Dewan Perwakilan Rakyat dan pemerintah, yang sedang membahas Rancangan Kitab Undang-Undang Hukum Acara Pidana (KUHAP), mesti berhati-hati. Salah satu pasal dalam rancangan itu yang isinya mengatur masalah penyadapan sangat berpotensi melumpuhkan Komisi Pemberantasan Korupsi. Bila pasal ini lolos, KPK tak bisa lagi bebas melakukan penyadapan seperti dijamin oleh Undang-Undang No. 30 Tahun 2002 tentang KPK.
Meski Undang-Undang KPK bersifat lex specialis, tidak terkena aturan KUHAP yang bersifat lex generalis, pencantuman pasal tersebut tetap berpotensi mengganggu KPK. Demi kepastian hukum dan menghindari gangguan terhadap KPK, rancangan itu semestinya diubah. Penyadapan boleh saja diatur dalam KUHAP, namun mesti dikecualikan bila menyangkut tugas KPK.
Soal penyadapan diatur cukup terperinci dalam rancangan KUHAP itu. Pasal 83 ayat 1 menyebutkan, penyadapan melalui telepon atau alat komunikasi lain dilarang kecuali untuk tindak pidana serius. Korupsi tergolong salah satu tindak pidana serius. Yang jadi masalah, ayat 3 pasal yang sama menegaskan bahwa penyidik yang hendak menyadap harus mengajukan permohonan izin tertulis ke hakim pemeriksa pendahuluan. Kalaupun izin diberikan, ini hanya berlaku selama 30 hari dan bisa diperpanjang maksimal satu kali.
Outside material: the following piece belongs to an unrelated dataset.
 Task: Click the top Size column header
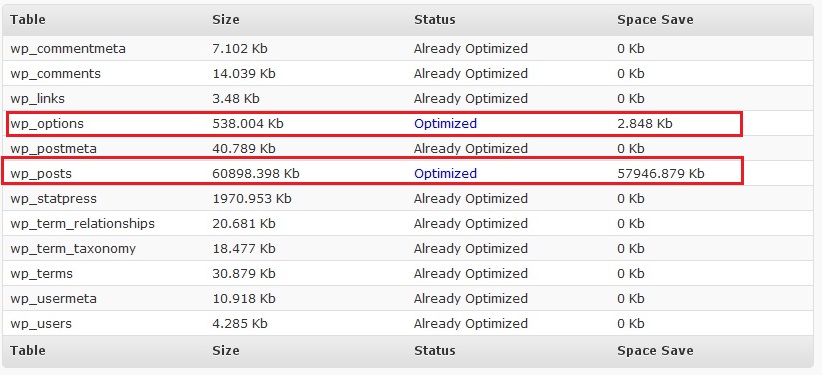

Bukan kali ini saja ada undang-undang yang mencoba membatasi penyadapan oleh KPK. Lima tahun lalu Undang-Undang Nomor 11 Tahun 2008 tentang Informasi dan Transaksi Elektronik lolos dengan salah satu pasal--Pasal 34 ayat 1--menyebutkan soal penyadapan akan diatur dalam peraturan pemerintah. Pasal inilah yang kemudian digunakan Kementerian Komunikasi dan Informatika untuk membuat peraturan mengenai penyadapan, termasuk oleh KPK. Untunglah, pasal bermasalah itu digugat ke Mahkamah Konstitusi, diterima, dan dinyatakan tidak berlaku.
Memang ada argumen bahwa rancangan KUHAP itu tak perlu dicemaskan bakal melumpuhkan kewenangan KPK menyadap. Argumennya adalah, Undang-Undang KPK bersifat khusus, lex specialis. Karena sifatnya ini, ia tidak terkena ketentuan dalam KUHAP yang bersifat umum, lex generalis. Hal ini dikenal sebagai asas lex specialis derogat legi generalis, yakni undang-undang yang bersifat khusus menyingkirkan undang-undang yang bersifat umum. Karena Undang-Undang KPK dibuat khusus untuk kasus korupsi, ia dianggap lex specialis.
Namun argumen itu juga bergantung pada interpretasi penyidik, penuntut, dan hakim. Dalam kasus sengketa pemberitaan, misalnya, meski sudah ada Undang-Undang tentang Pers yang bersifat lex specialis, beberapa kali digunakan ketentuan pidana umum. Dalam hal Undang-Undang KPK, peluang penafsiran seperti itu makin terbuka karena masih ada lubang dalam pasal 12. Pasal yang mengatur masalah penyadapan ini ternyata tidak dibekali ketentuan terperinci mengenai tata cara dan prosedur penyadapan. Lubang ini bisa dijadikan dalih bahwa masalah penyadapan dalam Undang-Undang KPK pun harus mengikuti ketentuan KUHAP yang bersifat umum.
Peluang bermain-main penafsiran hukum itulah yang harus dicegah. Yang bisa dilakukan adalah menambahkan pasal pengecualian dalam ketentuan KUHAP mengenai penyadapan. Harus ditegaskan bahwa pasal itu tidak berlaku bagi tugas penyadapan oleh KPK. Kalaupun tidak dimasukkan dalam salah satu pasal, pengecualian tersebut minimal dicantumkan dalam penjelasan. Tujuan pencantuman pasal itu adalah menutup peluang sekecil apa pun bagi mereka yang ingin mengusik kewenangan KPK menyadap.